■ DIRECTIONS FOR THIS TASK ■
Return the following rows exactly as they stand, line for line.

[Item-finding rows]
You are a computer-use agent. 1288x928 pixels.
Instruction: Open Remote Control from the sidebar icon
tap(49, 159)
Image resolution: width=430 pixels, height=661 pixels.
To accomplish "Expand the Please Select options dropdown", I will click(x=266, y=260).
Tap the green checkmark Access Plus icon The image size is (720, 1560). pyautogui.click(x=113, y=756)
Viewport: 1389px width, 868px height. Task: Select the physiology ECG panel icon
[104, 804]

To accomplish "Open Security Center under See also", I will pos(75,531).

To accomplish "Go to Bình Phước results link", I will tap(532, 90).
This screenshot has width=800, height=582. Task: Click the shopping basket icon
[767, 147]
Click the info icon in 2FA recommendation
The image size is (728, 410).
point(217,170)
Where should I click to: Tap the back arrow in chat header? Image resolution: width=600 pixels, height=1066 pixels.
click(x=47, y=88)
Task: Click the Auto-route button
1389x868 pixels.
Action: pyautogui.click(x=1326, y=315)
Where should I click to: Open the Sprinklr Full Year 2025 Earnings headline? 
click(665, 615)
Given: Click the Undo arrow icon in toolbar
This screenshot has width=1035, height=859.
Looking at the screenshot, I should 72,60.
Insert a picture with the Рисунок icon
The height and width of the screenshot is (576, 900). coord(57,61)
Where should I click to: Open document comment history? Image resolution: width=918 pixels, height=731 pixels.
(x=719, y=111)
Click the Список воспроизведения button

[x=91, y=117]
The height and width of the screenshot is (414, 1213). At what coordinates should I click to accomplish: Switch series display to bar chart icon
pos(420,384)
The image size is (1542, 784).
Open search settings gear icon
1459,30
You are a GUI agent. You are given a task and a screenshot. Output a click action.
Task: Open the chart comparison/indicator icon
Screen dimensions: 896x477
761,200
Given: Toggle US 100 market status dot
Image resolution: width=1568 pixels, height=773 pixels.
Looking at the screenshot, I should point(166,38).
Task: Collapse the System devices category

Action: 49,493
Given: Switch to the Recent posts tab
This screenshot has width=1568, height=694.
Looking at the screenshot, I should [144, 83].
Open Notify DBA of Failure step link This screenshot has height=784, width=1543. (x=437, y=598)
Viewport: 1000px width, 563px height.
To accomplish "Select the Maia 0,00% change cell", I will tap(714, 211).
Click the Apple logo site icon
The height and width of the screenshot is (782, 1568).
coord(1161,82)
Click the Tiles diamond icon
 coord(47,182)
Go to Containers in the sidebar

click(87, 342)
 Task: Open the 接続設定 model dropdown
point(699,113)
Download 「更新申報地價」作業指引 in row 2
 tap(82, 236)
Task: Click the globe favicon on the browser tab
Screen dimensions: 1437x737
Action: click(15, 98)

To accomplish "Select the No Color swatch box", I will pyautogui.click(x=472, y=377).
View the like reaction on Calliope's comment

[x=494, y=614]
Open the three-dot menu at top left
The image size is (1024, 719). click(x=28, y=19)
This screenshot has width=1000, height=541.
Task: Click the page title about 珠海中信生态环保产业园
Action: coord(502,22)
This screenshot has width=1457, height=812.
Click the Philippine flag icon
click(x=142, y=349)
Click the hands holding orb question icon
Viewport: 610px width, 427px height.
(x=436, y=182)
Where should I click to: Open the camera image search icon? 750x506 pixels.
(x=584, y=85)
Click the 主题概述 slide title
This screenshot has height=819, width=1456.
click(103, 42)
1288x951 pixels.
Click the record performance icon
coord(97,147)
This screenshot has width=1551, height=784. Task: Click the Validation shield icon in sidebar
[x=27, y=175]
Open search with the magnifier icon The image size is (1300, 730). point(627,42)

■ SOLUTION FOR THIS PROBLEM ■
You are a computer-use agent. 1288x928 pixels.
Instruction: Open Remote Control from the sidebar icon
tap(49, 159)
Image resolution: width=430 pixels, height=661 pixels.
To accomplish "Expand the Please Select options dropdown", I will click(x=266, y=260).
Tap the green checkmark Access Plus icon The image size is (720, 1560). pyautogui.click(x=113, y=756)
Viewport: 1389px width, 868px height. Task: Select the physiology ECG panel icon
[104, 804]

To accomplish "Open Security Center under See also", I will pos(75,531).

To accomplish "Go to Bình Phước results link", I will tap(532, 90).
This screenshot has width=800, height=582. Task: Click the shopping basket icon
[767, 147]
Click the info icon in 2FA recommendation
The image size is (728, 410).
point(217,170)
Where should I click to: Tap the back arrow in chat header? Image resolution: width=600 pixels, height=1066 pixels.
click(x=47, y=88)
Task: Click the Auto-route button
1389x868 pixels.
Action: pyautogui.click(x=1326, y=315)
Where should I click to: Open the Sprinklr Full Year 2025 Earnings headline? 
click(665, 615)
Given: Click the Undo arrow icon in toolbar
This screenshot has width=1035, height=859.
Looking at the screenshot, I should 72,60.
Insert a picture with the Рисунок icon
The height and width of the screenshot is (576, 900). coord(57,61)
Where should I click to: Open document comment history? Image resolution: width=918 pixels, height=731 pixels.
(x=719, y=111)
Click the Список воспроизведения button

[x=91, y=117]
The height and width of the screenshot is (414, 1213). At what coordinates should I click to accomplish: Switch series display to bar chart icon
pos(420,384)
The image size is (1542, 784).
Open search settings gear icon
1459,30
You are a GUI agent. You are given a task and a screenshot. Output a click action.
Task: Open the chart comparison/indicator icon
Screen dimensions: 896x477
761,200
Given: Toggle US 100 market status dot
Image resolution: width=1568 pixels, height=773 pixels.
Looking at the screenshot, I should point(166,38).
Task: Collapse the System devices category

Action: 49,493
Given: Switch to the Recent posts tab
This screenshot has width=1568, height=694.
Looking at the screenshot, I should [144, 83].
Open Notify DBA of Failure step link This screenshot has height=784, width=1543. (x=437, y=598)
Viewport: 1000px width, 563px height.
To accomplish "Select the Maia 0,00% change cell", I will tap(714, 211).
Click the Apple logo site icon
The height and width of the screenshot is (782, 1568).
coord(1161,82)
Click the Tiles diamond icon
 coord(47,182)
Go to Containers in the sidebar

click(87, 342)
 Task: Open the 接続設定 model dropdown
point(699,113)
Download 「更新申報地價」作業指引 in row 2
 tap(82, 236)
Task: Click the globe favicon on the browser tab
Screen dimensions: 1437x737
Action: click(15, 98)

To accomplish "Select the No Color swatch box", I will pyautogui.click(x=472, y=377).
View the like reaction on Calliope's comment

[x=494, y=614]
Open the three-dot menu at top left
The image size is (1024, 719). click(x=28, y=19)
This screenshot has width=1000, height=541.
Task: Click the page title about 珠海中信生态环保产业园
Action: coord(502,22)
This screenshot has width=1457, height=812.
Click the Philippine flag icon
click(x=142, y=349)
Click the hands holding orb question icon
Viewport: 610px width, 427px height.
(x=436, y=182)
Where should I click to: Open the camera image search icon? 750x506 pixels.
(x=584, y=85)
Click the 主题概述 slide title
This screenshot has height=819, width=1456.
click(103, 42)
1288x951 pixels.
Click the record performance icon
coord(97,147)
This screenshot has width=1551, height=784. Task: Click the Validation shield icon in sidebar
[x=27, y=175]
Open search with the magnifier icon The image size is (1300, 730). point(627,42)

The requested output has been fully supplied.